DATA TO PROCESS
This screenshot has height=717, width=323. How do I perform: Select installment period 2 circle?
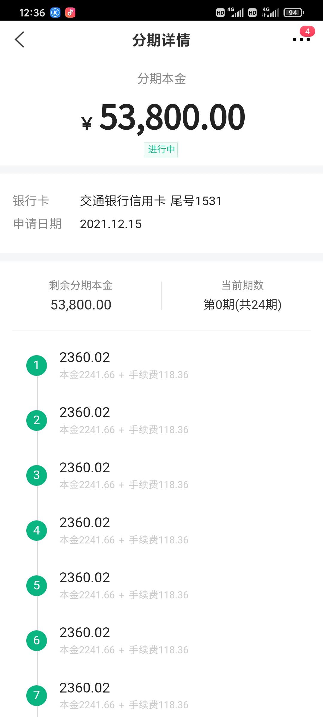37,420
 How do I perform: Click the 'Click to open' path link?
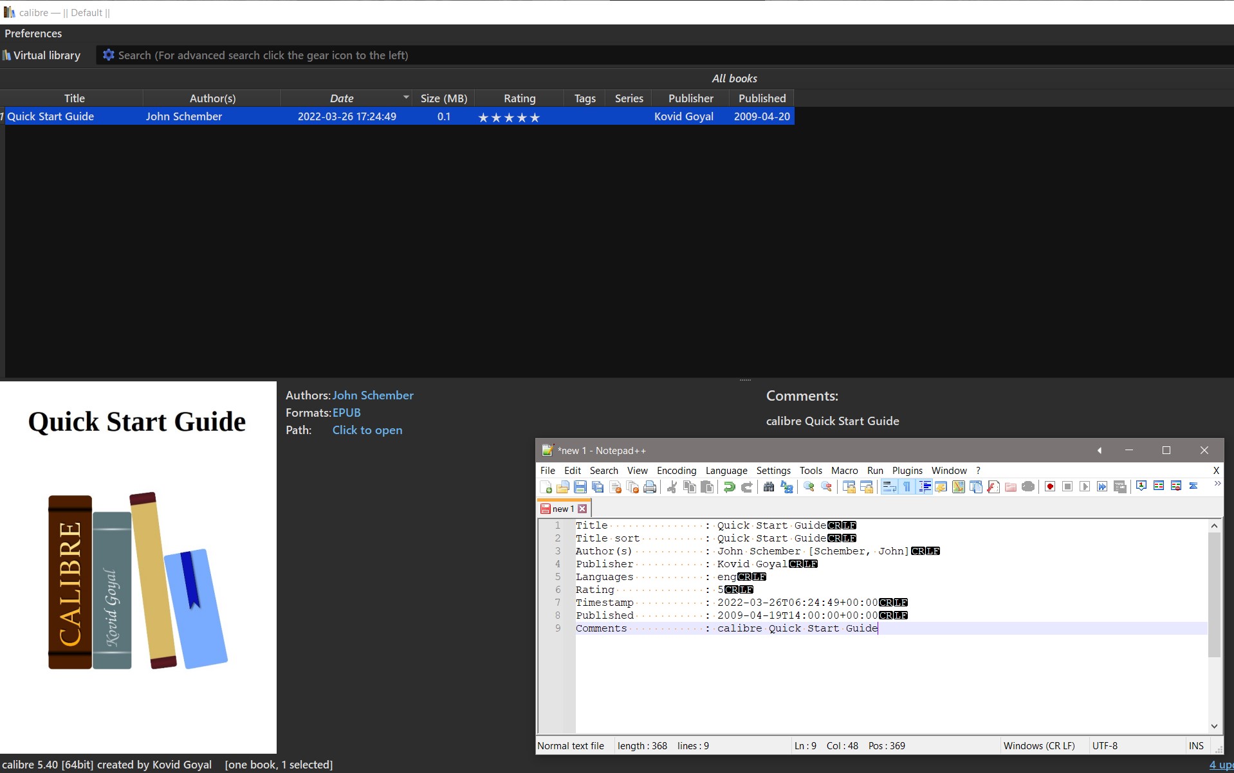(367, 430)
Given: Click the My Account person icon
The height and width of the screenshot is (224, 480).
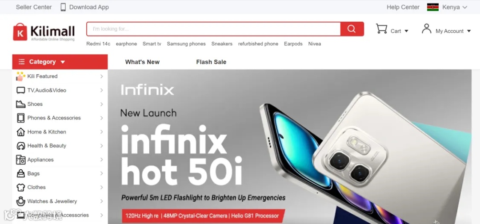Looking at the screenshot, I should pos(426,28).
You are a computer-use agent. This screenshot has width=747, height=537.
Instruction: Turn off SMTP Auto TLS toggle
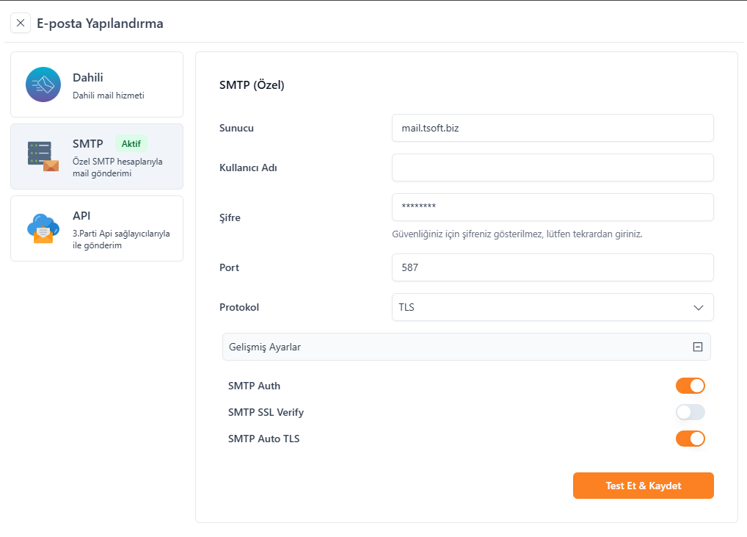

TASK BRIEF
With pictures excluded, output the listing above exactly as it stands.

SOLVED EXERCISE
This screenshot has height=717, width=323. How do I perform: Select installment period 2 circle?
37,420
 How do I perform: Click the 'Click to open' path link?
(367, 430)
Given: Click the My Account person icon
The height and width of the screenshot is (224, 480).
Looking at the screenshot, I should pos(426,28).
You are a computer-use agent. This screenshot has width=747, height=537.
Instruction: Turn off SMTP Auto TLS toggle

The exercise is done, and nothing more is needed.